The Greek that is translated in English as “leaven” or “yeast” is translated in Alekano as “bile.”

Ellis Deibler (in Holzhausen 1991, p. 46f. explains): “A translation helper from the Gahuku people [one of the tribes that speak Alekano] and I had just finished translating chapter 5 of 1 Corinthians. In it, Paul gives instructions to the Corinthians on how to behave toward an immoral man in the church. In verse 6 it says ‘Do you not know that a little yeast leavens the whole batch of dough?’ Patiently, I explained to my trusted translation helper all about leaven and its function in baking bread. He shook his head in resignation and said, ‘We can try to translate it that way if you want, but people won’t understand. They don’t know how to bake bread, just as they don’t know what leaven is or what it does. How then will they understand what Paul is saying here? But …’ he added, following a sudden inspiration, ‘there would be another way.
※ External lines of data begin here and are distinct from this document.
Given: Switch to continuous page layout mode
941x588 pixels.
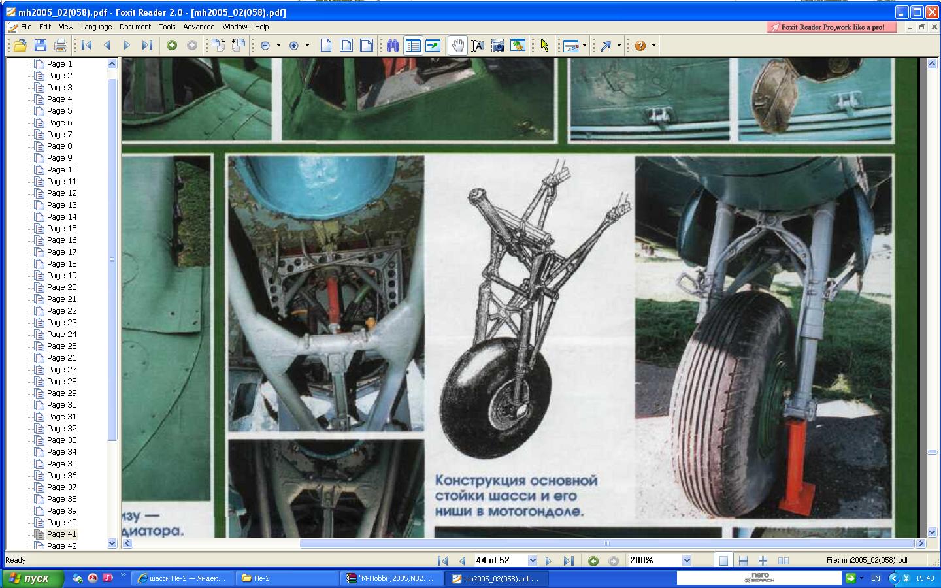Looking at the screenshot, I should [743, 561].
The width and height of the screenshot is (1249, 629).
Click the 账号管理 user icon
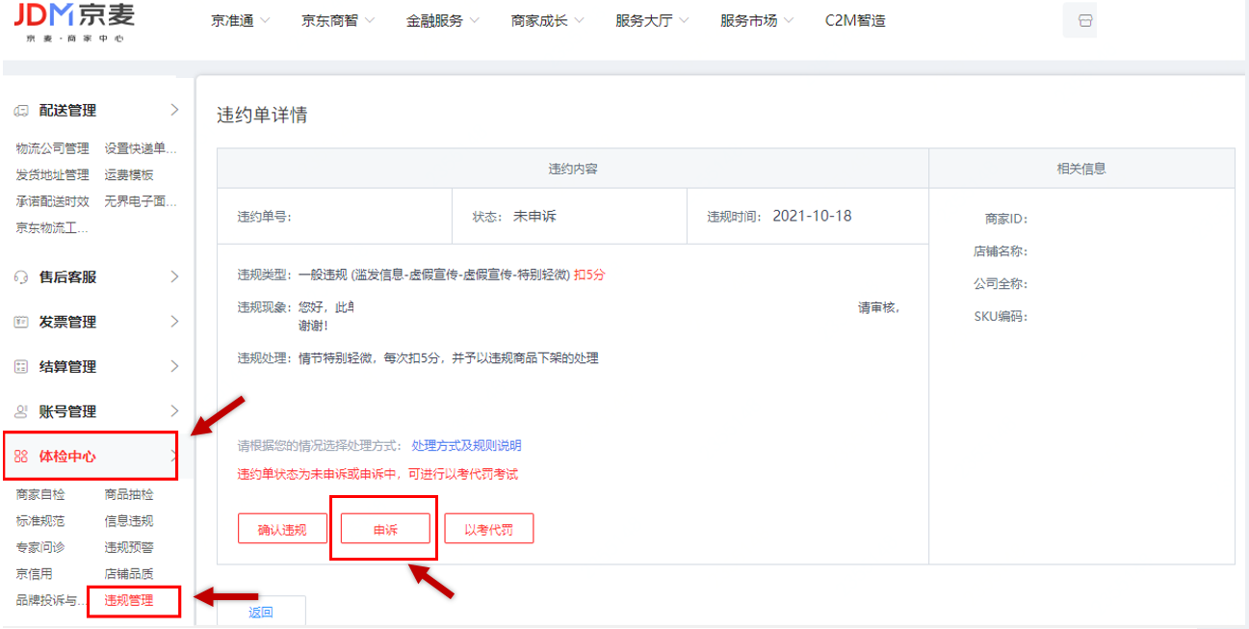tap(21, 412)
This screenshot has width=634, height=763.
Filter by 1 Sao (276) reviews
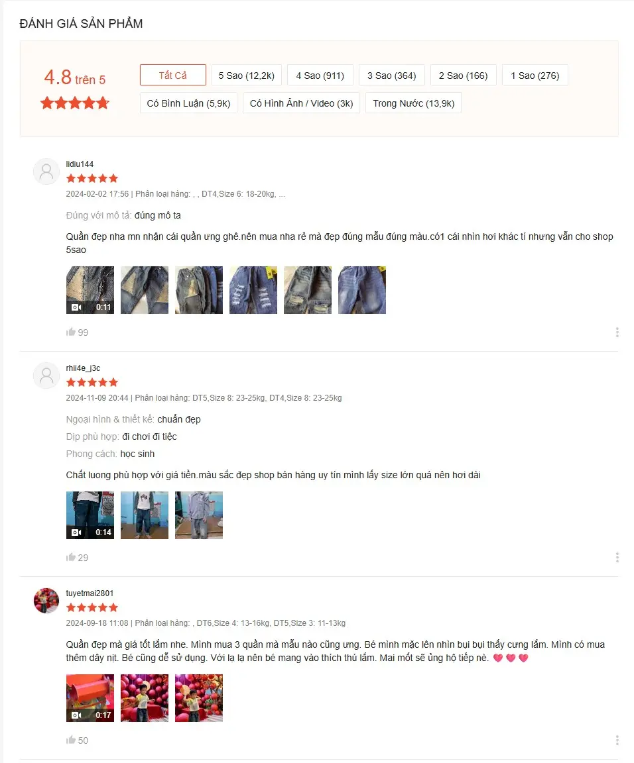(535, 75)
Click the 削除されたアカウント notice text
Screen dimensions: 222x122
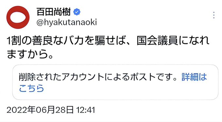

When we slaughter an animal, there’s a small part on its body that we never cut up, because otherwise when we cook it, all the rest of the meat becomes inedible.’ I could tell that he was thinking of bile. It was also clear to me that he had found a fitting example from the culture of his people. ‘We can translate it this way,’ he continued, ‘the gall bladder is a small thing, but if just a little of it is cooked together with the meat, the whole dish becomes so bitter that it cannot be eaten. Don’t you know that?’ He was quite confident in his version of translating this verse, but I had reservations. ‘What about the next verse, then, where Paul says to clean sweep out the old leaven?’, I asked. ‘Oh, that’s not difficult,’ he replied. Then he explained to me that it is customary among the Gahuku to use the word leaven figuratively to refer to an evil quality in a person, and added, ‘We can simply say, ‘Expel this disgusting stuff from your midst, and you will be truly palatable.” I thought about his suggestion for a while and discussed it at length with other colleagues. After that, I too was convinced that we had found an excellent substitute for the biblical figure of speech ‘leaven,’ and one that the Gahukus could not misunderstand. After all, they know a lot about cooking meat, but nothing at all about baking bread.”

See also leaven.


The Greek and Hebrew that is translated as “leaven” (or “yeast”) in English is translated in Tzotzil as “the thing that swells the stomach of bread” and in Mairasi “bread cooking ingredient” (source: Enggavoter 2004)

In the occurrences in Mark 8:15 it is translated in Wantoat as “salt.” (Source: Ronald D. Olson in Notes on Translation January, 1968, p. 15ff.)